Thankfully though, respite came through a bulleted header from Dennis Lawrence shortly after the re-start, and the Socas held on for an historic win. Russell played the last 15 minutes or so, and hit the bar with a cracking attempt with his first touch.

Then, suddenly a very ordinary game got very interesting. As Kelvin Jack attempted to clear the ball, the Bahrain striker did an “Henry” and knocked it over his head as he released it to kick, and rolled the ball into the empty net. The referee – rightly – ruled the goal out, and was accosted by the entire team. He was jostled, shoved and manhandled, with both assistants, the fourth official, and the coaching staff joining the melee to help him out of a spot. He produced only one red card, surprisingly, and Ali Baba took the long walk. When Russell and his buddy Dwight Yorke ate the clock with a series of corners, bottles and other assorted missiles rained down on them. Thankfully, both players escaped injury. Whether the Bahrain FA (who have ludicrously launched an attempt to have the game replayed) will escape unscathed remains to be seen. It was a shocking, ill-disciplined display of poor sportsmanship that must have embarrassed the team officials who had enjoyed the match from their sofas (seriously) in the main stand.

Trinidad and Tobago declared a national holiday to celebrate, and the Country went bonkers. They had failed to qualify for Italia ’90 16 years ago, as they lost 1-0 to the USA having needed a draw to get there. Russell and Dwight Yorke were involved in that game, which no doubt made this victory all the sweeter.

So the trip is back on! And why not? Everyone needs a holiday anyway, so why not combine it with the greatest show on Earth and go and watch a Falkirk player playing in the World Cup Finals. Did anyone really think that could happen anytime soon?

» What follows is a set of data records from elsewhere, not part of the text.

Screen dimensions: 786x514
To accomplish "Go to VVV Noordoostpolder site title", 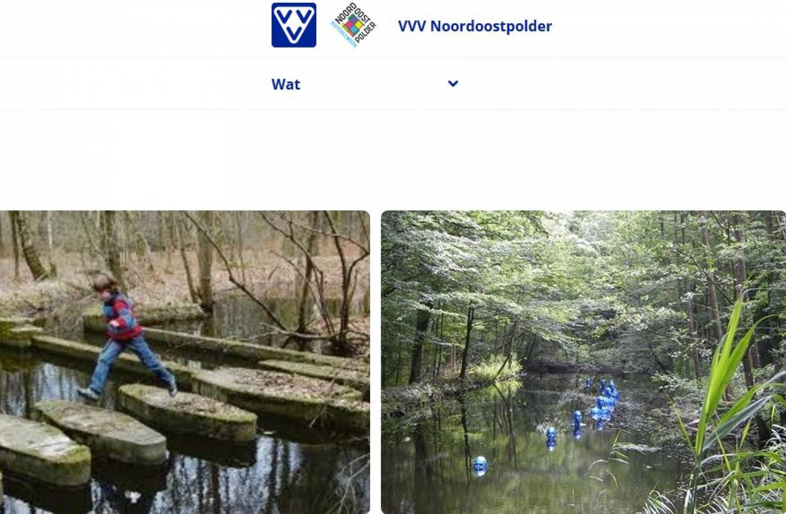I will pyautogui.click(x=475, y=26).
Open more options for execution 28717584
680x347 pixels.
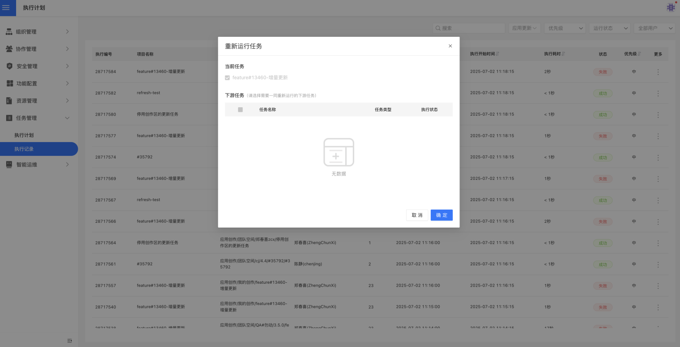[658, 72]
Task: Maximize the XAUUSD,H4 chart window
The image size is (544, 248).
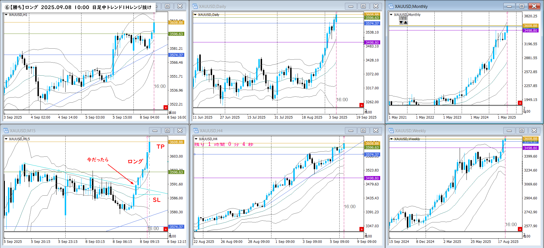Action: [363, 131]
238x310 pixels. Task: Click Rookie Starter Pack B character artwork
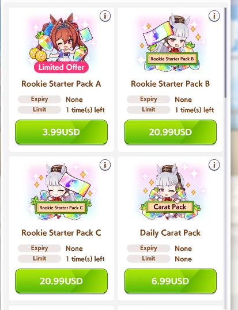click(x=171, y=43)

There has been much talk lately, particularly on the internet messageboards, of the merits of having countries like Trinidad and Tobago and Angola (go on yersel Jose!)  in the finals. People have cast up Saudi Arabia’s 8-0 loss to Germany in the last World Cup as an example of what lies ahead. As Jimmy Sandison would say, bunkum. This is the WORLD Cup. There should be no restrictions on the teams taking part. Provided they qualify through the proper avenues laid down by FIFA there can be no argument. Sure, Bahrain are a poor side, but as always, you can only beat what’s put in front of you. The Soca Warriors finished in a play off spot, and won said match. Simple as that.

Given that the entire Falkirk end erupted into a chant of “Que sera sera, whatever will be will be, we’re going to Germany……” as Russell took his warm up at Easter Road last week, it seems there may be more than a few Bairns going over.

I’m sure the Warriors’ supporters will be grateful for all the additional backing they get, but having visited their message board a few times, they’re getting a bit peeved off with all the “Waggonists” who are suddenly appearing. What’s a waggonist? They have created the term for someone who jumps on the bandwagon.

The messageboard really is entertaining stuff. The fans type phonetically, and it can be quite amusing. If you ask what a waggonist is, here’s a typical response, “You is a waggonist. If ya has to ask what a waggonist is, den you is one.”

They’re impressed with their following in Falkirk though. There are numerous topics floating around about the Bairns, and Russell in particular. However, they seem to more impressed with Martin Ritchie, Sandy Alexander, and Jimmy Black’s online diary which they followed. It was summed up in one sentence by a poster known as “dctriniwhiteboy” who said, “Dem Falkirk fellas seem like a good drinkin’ bunch…fit in well wit Trinis anyday”.

You ain’t seen nothing yet, I think it’s safe to say! Check de danger!